If batches are split evenly, is there an in-built method to send each image to a random GPU, and preserve the order once the output is returned?

A quick test shows that the data is split sequentially:

import torch
import torch.nn as nn

class MyModel(nn.Module):
    def __init__(self):
        super(MyModel, self).__init__()

    def forward(self, x):
        print(x, x.device)
        return x

model = MyModel()
model = nn.DataParallel(model)
model.cuda()

batch_size = 2
x = torch.arange(batch_size * 8).float().view(batch_size*8, -1)

out = model(x)

Output:

tensor([[2.],
        [3.]], device='cuda:1') cuda:1
tensor([[0.],
        [1.]], device='cuda:0') cuda:0
tensor([[10.],
        [11.]], device='cuda:5') cuda:5
tensor([[8.],
        [9.]], device='cuda:4') cuda:4
tensor([[14.],
        [15.]], device='cuda:7') cuda:7
tensor([[4.],
        [5.]], device='cuda:2') cuda:2
tensor([[6.],
        [7.]], device='cuda:3') cuda:3
tensor([[12.],
        [13.]], device='cuda:6') cuda:6

If you need to shuffle the data, you would have to apply the shuffling manually before passing the data to nn.DataParallel (assuming you are using this approach).

6 Likes

Shuffling the data manually before passing to nn.Dataparallel worked :slight_smile: Thanks a lot!

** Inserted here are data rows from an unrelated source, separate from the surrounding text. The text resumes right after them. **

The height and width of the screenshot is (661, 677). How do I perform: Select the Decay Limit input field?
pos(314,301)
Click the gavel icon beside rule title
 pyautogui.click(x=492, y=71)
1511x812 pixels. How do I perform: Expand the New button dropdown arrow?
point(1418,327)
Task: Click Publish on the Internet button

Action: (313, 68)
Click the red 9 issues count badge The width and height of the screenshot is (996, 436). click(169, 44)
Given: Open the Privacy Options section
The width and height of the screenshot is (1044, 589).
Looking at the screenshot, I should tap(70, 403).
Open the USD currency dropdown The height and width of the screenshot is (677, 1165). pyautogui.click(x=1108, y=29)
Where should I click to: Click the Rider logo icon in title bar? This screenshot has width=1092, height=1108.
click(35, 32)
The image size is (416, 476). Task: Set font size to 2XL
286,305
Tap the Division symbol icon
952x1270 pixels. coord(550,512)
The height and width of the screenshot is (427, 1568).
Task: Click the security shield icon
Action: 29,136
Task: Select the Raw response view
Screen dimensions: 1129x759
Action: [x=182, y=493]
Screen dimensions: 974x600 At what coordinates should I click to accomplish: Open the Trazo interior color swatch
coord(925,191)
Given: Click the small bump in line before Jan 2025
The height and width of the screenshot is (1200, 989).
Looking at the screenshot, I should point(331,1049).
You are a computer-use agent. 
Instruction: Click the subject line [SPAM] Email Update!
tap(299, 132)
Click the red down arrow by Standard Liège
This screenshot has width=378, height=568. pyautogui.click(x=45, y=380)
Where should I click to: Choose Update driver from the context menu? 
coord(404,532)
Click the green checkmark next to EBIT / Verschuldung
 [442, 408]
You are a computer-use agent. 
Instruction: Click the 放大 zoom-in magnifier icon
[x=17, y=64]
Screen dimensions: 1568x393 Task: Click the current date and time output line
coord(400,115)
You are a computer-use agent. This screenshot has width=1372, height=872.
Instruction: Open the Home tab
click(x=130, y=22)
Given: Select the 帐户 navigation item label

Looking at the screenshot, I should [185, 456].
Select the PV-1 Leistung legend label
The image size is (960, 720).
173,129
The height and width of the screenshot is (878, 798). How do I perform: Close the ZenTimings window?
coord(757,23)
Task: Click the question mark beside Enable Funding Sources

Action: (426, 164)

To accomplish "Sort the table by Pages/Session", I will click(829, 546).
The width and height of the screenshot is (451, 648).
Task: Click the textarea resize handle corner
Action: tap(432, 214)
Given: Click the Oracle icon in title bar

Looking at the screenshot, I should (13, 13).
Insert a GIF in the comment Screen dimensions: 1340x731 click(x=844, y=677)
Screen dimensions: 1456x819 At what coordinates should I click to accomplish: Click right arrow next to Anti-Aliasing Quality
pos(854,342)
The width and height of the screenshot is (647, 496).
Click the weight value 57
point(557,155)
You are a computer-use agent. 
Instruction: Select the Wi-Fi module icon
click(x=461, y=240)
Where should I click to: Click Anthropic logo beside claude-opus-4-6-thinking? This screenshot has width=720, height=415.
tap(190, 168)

So according to Optional: Data Parallelism — PyTorch Tutorials 2.0.0+cu117 documentation , it seems like the data is initially loaded onto the source device or device 0 and then it is split evenly amongst the other devices.
But then how would I train a model on multiple GPUs by utilizing the maximum batch size per GPU? For example if the max batch size on a single GPU was 64 and I have 2 GPUs at my disposal, then how would I write my program such that each GPU can do computations on a batch size of 64? Bc the above link seems to suggest that I need to first load a batch size of 2*64=128 onto GPU 0 to be able to split it evenly with GPU 1.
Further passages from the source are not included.